Second Life: Sie kamen, sahen – und verschwanden wieder

So formuliert es das deutsche manager-magazin.de und beschreibt das schwindenen Interesse an der virtuellen Welt. Die deutsche Community „Apfelland“ hingegen ist neu der am meisten besuchte Ort in Second Life. Dies gab Apfellandgründer Rainer Wolf von Arktis in einer Pressemitteilung bekannt. Die gesamte Fläche von Apfelland erstreckt sich unterdessen auf eine Fläche von über 1900 virtuellen Quadratmetern. Die Community sei mittlerweile organisiert und verfüge über einen eigenen Bürgerverein und einen Sicherheitsdienst, heisst es. Sie ist auch offen für Anwender ohne Macs.

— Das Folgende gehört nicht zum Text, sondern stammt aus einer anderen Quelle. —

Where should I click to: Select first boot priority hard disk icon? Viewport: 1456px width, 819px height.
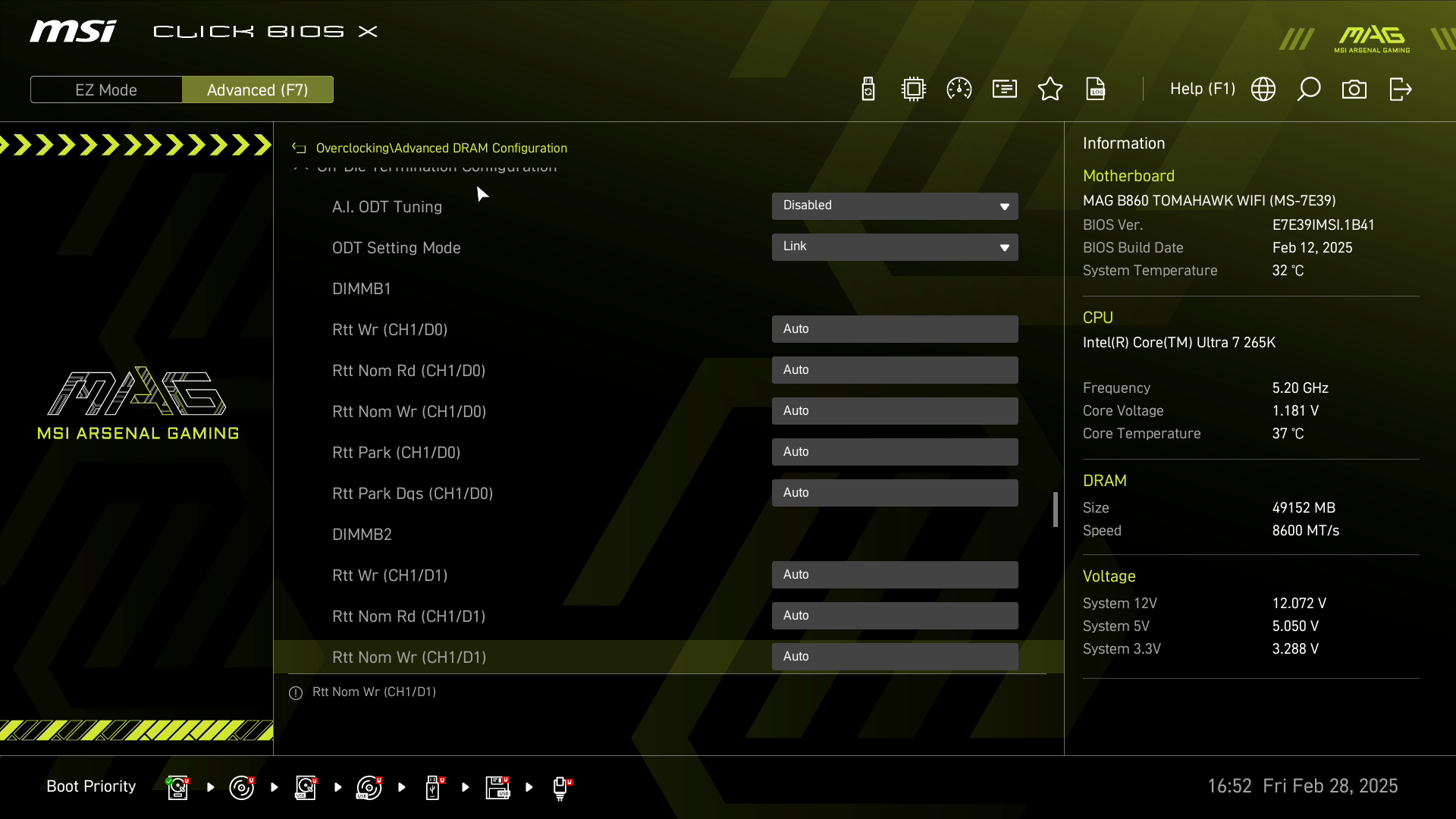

Spätestens nach den reihenweisen Negativberichten um Kinderpornografie ist es um Second Life in den Medien relativ still geworden. Meldungen über Unternehmen, die eine Niederlassung eröffnen, sind ehr rar geworden. Als letztes Schweizer Unternehmen hat die Mineralwasserquelle Cristalp Fontaine im Mai die Eröffnung eines virtuellen Ladens bekannt gegeben. Besonders für die Unternehmenspräsenzen sehe schlecht aus in Second Life, schreibt manager-magazin.de:

Besonders wenige Avatare sind einer Studie zufolge in den seinerzeit eilends erbauten Unternehmensresidenzen anzutreffen. Die Agentur Aquarius Consulting zählte an vier Tagen im April die Besucher in ausgewählten Geschäften. Die bestbesuchte Niederlassung war demnach die Nissan-Insel. Doch selbst die hatte nur geringfügig mehr Gäste pro Stunde, als in ein japanisches Auto passen: Lediglich sechs Avatare landeten stündlich bei Nissan. Schlusslicht war der Energieversorger EnBW, dessen Standort mit täglich nicht mehr als sieben Besuchern weitgehend brachliegt.

Als die meistbesuchte Firma in Second Life gilt der Sportartikelhersteller Adidas. Schaut man sich den offensichtlichen Erfolg der deutschen Community an, kommt man zum Schluss, dass SL als virtueller Treffpunkt zwischen einzelnen Personen durchaus funktionieren kann. Für die Kommunikation zwischen Unternehmen und Kunden jedoch hat bisher niemand ein taugliches Konzept entwickelt und umgesetzt. Wie auch immer dieses Konzept genau aussehen sollte.